LAMP: Learning a Motion Policy to Repeatedly Navigate in an Uncertain Environment

TL;DR

LAMP introduces a learning-based motion policy for mobile robots to improve repeated navigation efficiency in environments with changing traversability, leveraging past experiences to outperform reactive methods.

Contribution

The paper formalizes the Learned Reactive Planning Problem and proposes the LAMP framework that integrates learned policies with existing navigation stacks for better navigation performance.

Findings

Outperforms state-of-the-art algorithms by 10-40% in travel time

Effective in simulated and real-world environments

Robust to localization and mapping errors

Abstract

Mobile robots are often tasked with repeatedly navigating through an environment whose traversability changes over time. These changes may exhibit some hidden structure, which can be learned. Many studies consider reactive algorithms for online planning, however, these algorithms do not take advantage of the past executions of the navigation task for future tasks. In this paper, we formalize the problem of minimizing the total expected cost to perform multiple start-to-goal navigation tasks on a roadmap by introducing the Learned Reactive Planning Problem.
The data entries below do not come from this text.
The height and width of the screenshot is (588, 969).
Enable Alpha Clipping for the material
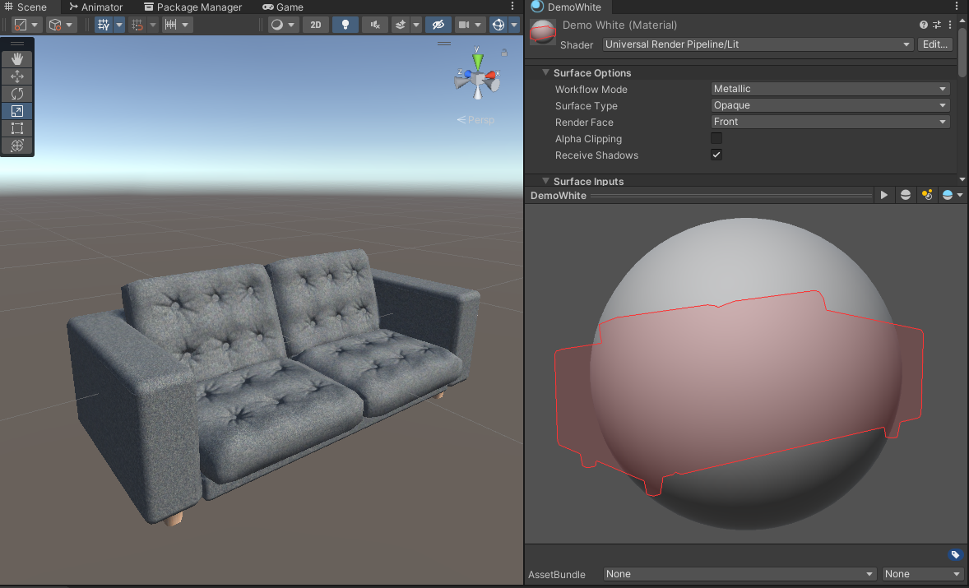[716, 138]
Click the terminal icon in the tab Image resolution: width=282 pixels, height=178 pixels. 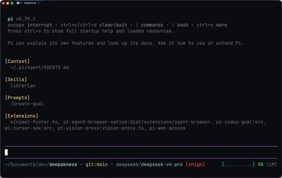[18, 3]
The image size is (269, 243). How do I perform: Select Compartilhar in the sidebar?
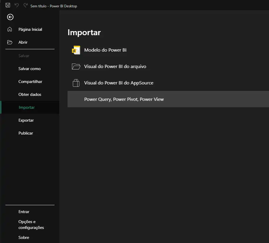coord(30,81)
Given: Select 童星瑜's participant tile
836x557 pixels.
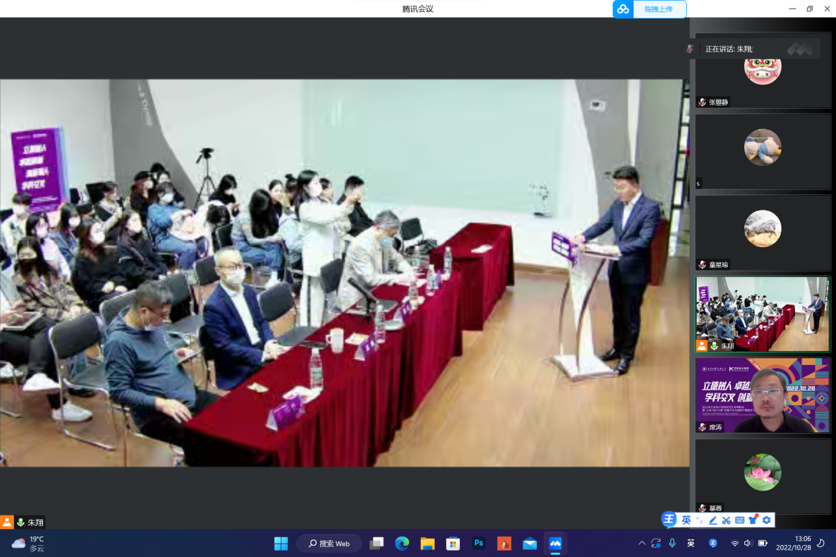Looking at the screenshot, I should 762,233.
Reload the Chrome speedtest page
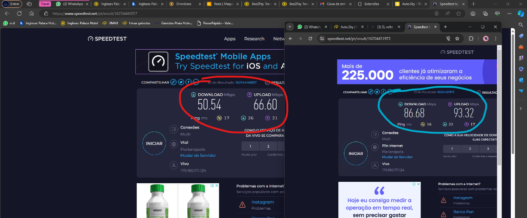This screenshot has height=218, width=527. click(309, 38)
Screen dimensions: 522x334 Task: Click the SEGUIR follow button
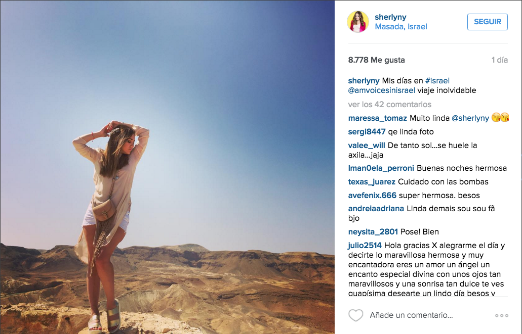click(x=488, y=22)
We propose a method that captures information from past executions to learn a motion policy to handle obstacles that the robot has seen before. We propose the LAMP framework, which integrates the generated motion policy with an existing navigation stack. Finally, an extensive set of experiments in simulated and real-world environments show that the proposed method outperforms the state-of-the-art algorithms by 10% to 40% in terms of expected time to travel from start to goal. We also evaluate the robustness of the proposed method in the presence of localization and mapping errors on a real robot.